Seyfried: I've always been subtle to a fault and I like to be more thoughtful. I've found that some of the script can get in the way, sometimes, depending how things are written. This was a good script. Lasse is very thoughtful and he wants to be very realistic. Melodrama wasn't something we were scared of slipping into. I think the moments that are overly sentimental are OK. It's balanced out.
Tatum: It's definitely my favorite role. I really feel like I did something different. I tried to be still in the movie and that's something that I haven't really done in a film—most of my characters have been sort of kinetic and very physical. I don't know if it was harder; it was just different. Lasse gives you the freedom to try anything.
Q: Amanda, you serenade Channing in the film…did you write that song?
Seyfried: I did. I had a piano in my house. I stayed in Charleston, which is such a beautiful city. I had an old piano, violin, and guitar. That's my wind down method. I was writing this song, I don't know what it means, but at the end of the shoot, Lasse wanted me to bring my guitar and do a freestyle song for a montage. I'm like, alright, I'm gonna sing a song, because I'm not a songwriter, really, at all. I've written a few in my life but I decided to sing a song my ex-boyfriend wrote and when I got on set I forgot the lyrics. [Laughs]. So I was forced to sing my own song.
Q: In the film, you can't help but feel bad for John when he gets his final letter, but Savannah must have been going through her own turmoil.
Seyfried: I don't think she's ever been in love before she meets this guy, and she immediately begins to feel like she completely knows him, which is really beautiful. Unfortunately, she has to then deal with the transition from seeing him every day for two weeks to not seeing him at all, feeling completely alone without him and dealing with the fact that he's a soldier in danger. She falls in love pretty hard right away – it's a big deal.
Q: There is a pivotal scene in the film where you read a letter to your father. It's implied throughout the movie that he suffers from autism, resulting in a physical estrangement between father and son. How did you prepare for that scene with Richard Jenkins?
Tatum: I've seen a lot of his films. There is nothing he can't do…He really helped me in that scene. I probably owe the scene to him. You sit there, you have a plan, but you never know how it's going to go. We did it a bunch of different ways and I tried once to just strictly read it and I couldn't actually even look at him. I [tried focusing] on just reading it and as I'm reading his hand comes up and touches me and that took me apart. I get emotional now just thinking about it. It ripped me open. I owe that scene to him.

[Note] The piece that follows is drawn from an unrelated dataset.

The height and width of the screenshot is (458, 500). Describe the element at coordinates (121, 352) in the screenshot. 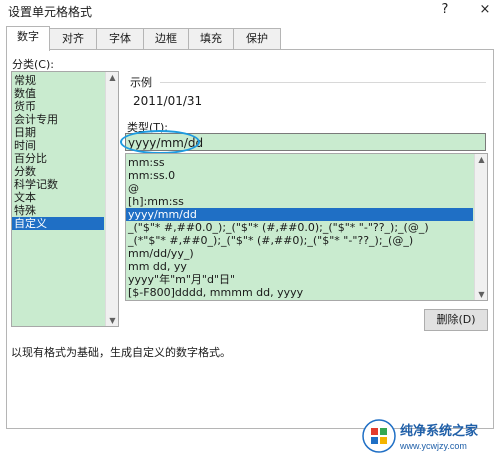

I see `description-text: 以现有格式为基础，生成自定义的数字格式。` at that location.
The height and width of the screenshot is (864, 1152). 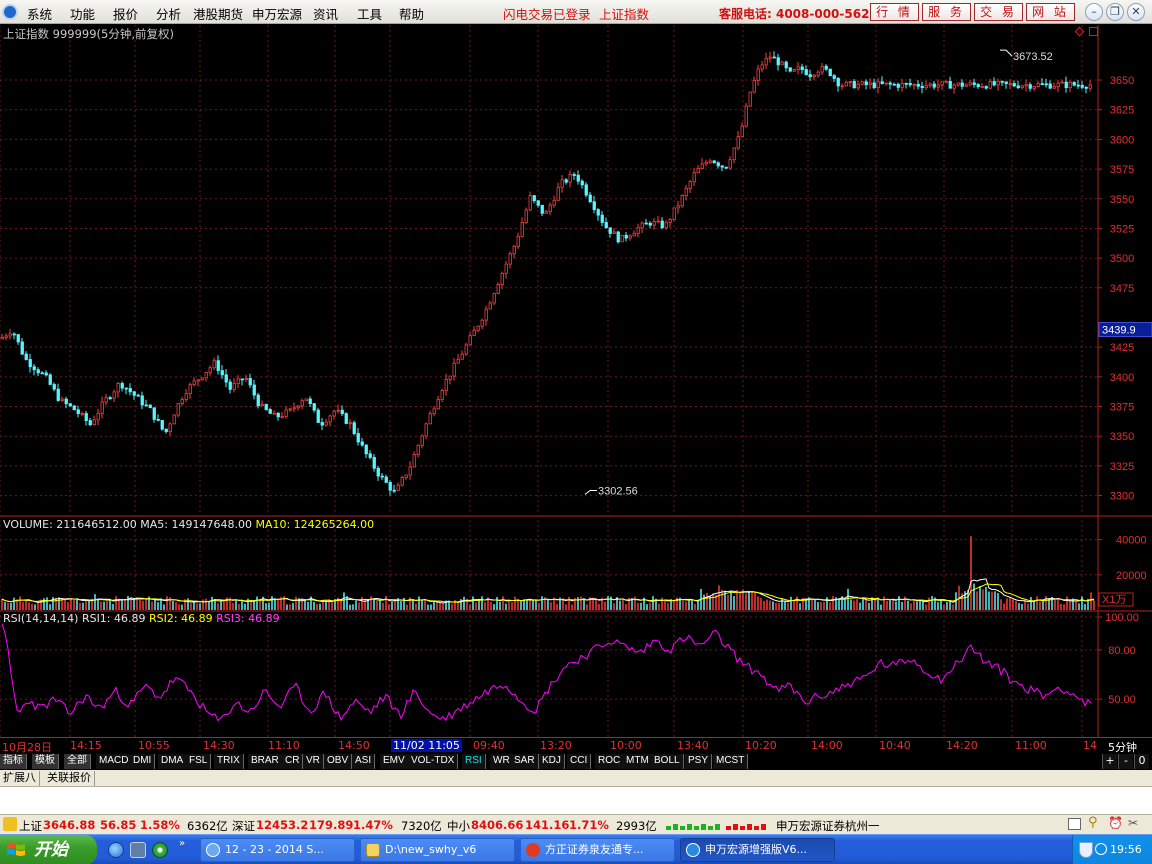 What do you see at coordinates (160, 850) in the screenshot?
I see `media-player-icon` at bounding box center [160, 850].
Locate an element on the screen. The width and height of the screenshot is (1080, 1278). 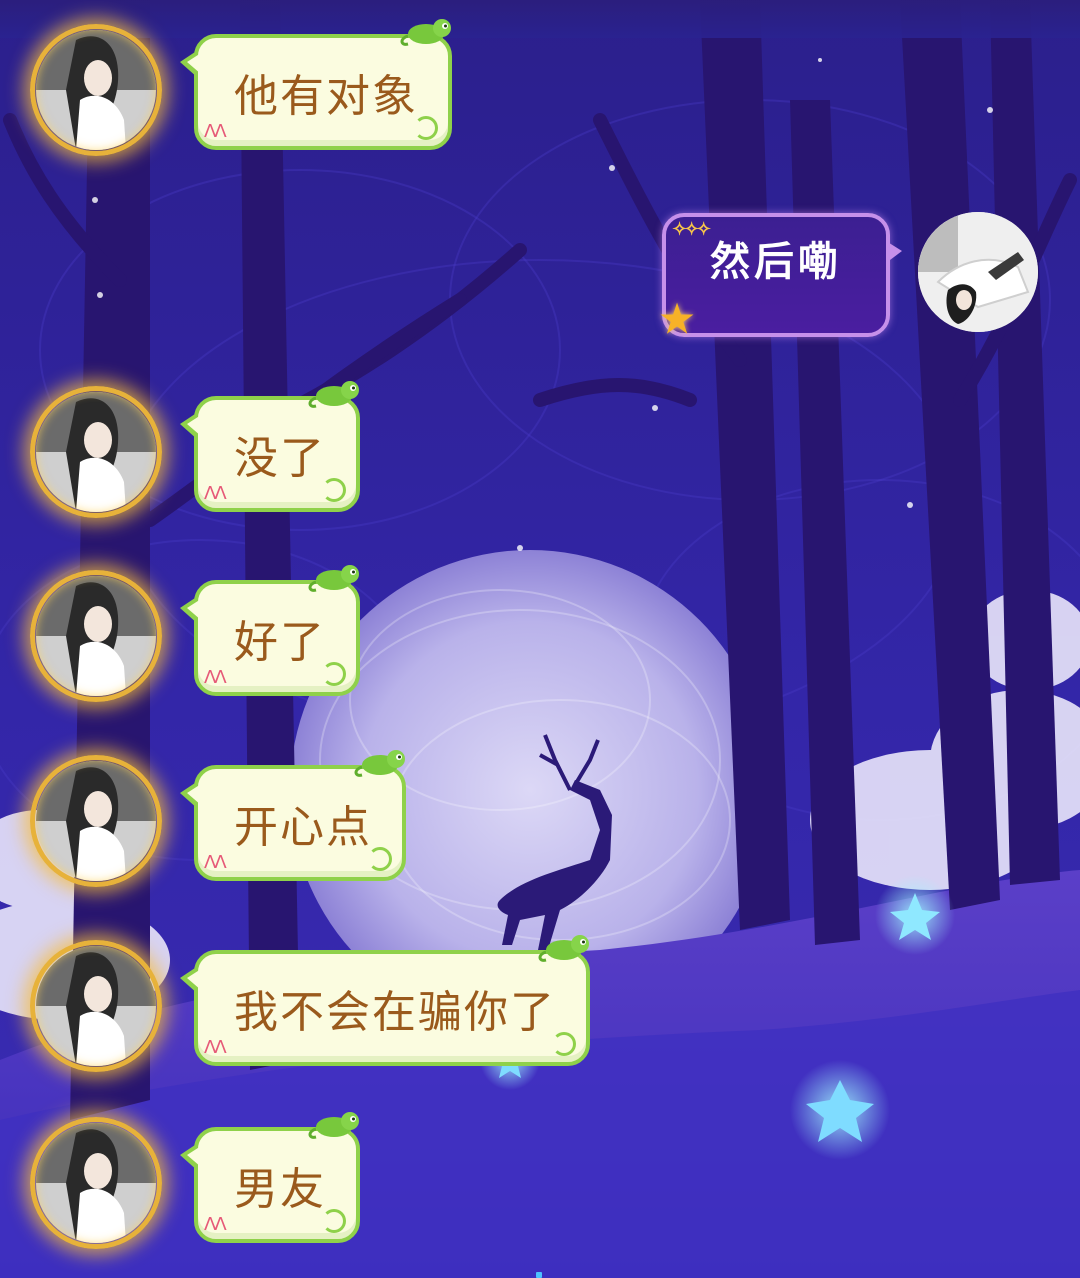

Q: Did you talk to any soldiers about the existence of a Dear John letter?
Tatum: I asked a couple of times but I don't really think I got a yes. But there is a part that I'm not sure if it's in the movie, but he starts to freak out that she's going to leave him for someone else, and that's more what they talk about. That's more of the paranoia than getting an "I'm going to break up with you" letter.
Q: What do you hope audiences get out of this film?
Seyfried: I hope audiences get completely lost in the story, and are just overwhelmed with how much people can love each other and what people will do for that.
Tatum: For me this movie is about John feeling and finding that it's possible to love. I don't know if he ever really felt love before, and to me this movie is just about the ability to open up and find love. And then to fight for it. And if you lose it, it's what you do afterwards that defines you.
Q: What's next?
Tatum: I'm going to do a Soderbergh film, Knockout. It's a small flashy role. I play an assassin. I can't believe I get to work with someone who moves from different genres, scope, and size. He's a genius. I've always wanted to work with him and I can't believe I get to do it.
After that I get to do another Dito [Montiel] film [Son of No One]. This movie will be over the top, a cop-psycho-drama. I think Robert De Niro will have a small part, Terrence Howard might be in it, Ray Liotta will have a big part, it's going to be nuts. I'm just going to take the back seat and do whatever he wants me to do. I think Dito is one of the most interesting young filmmakers out there.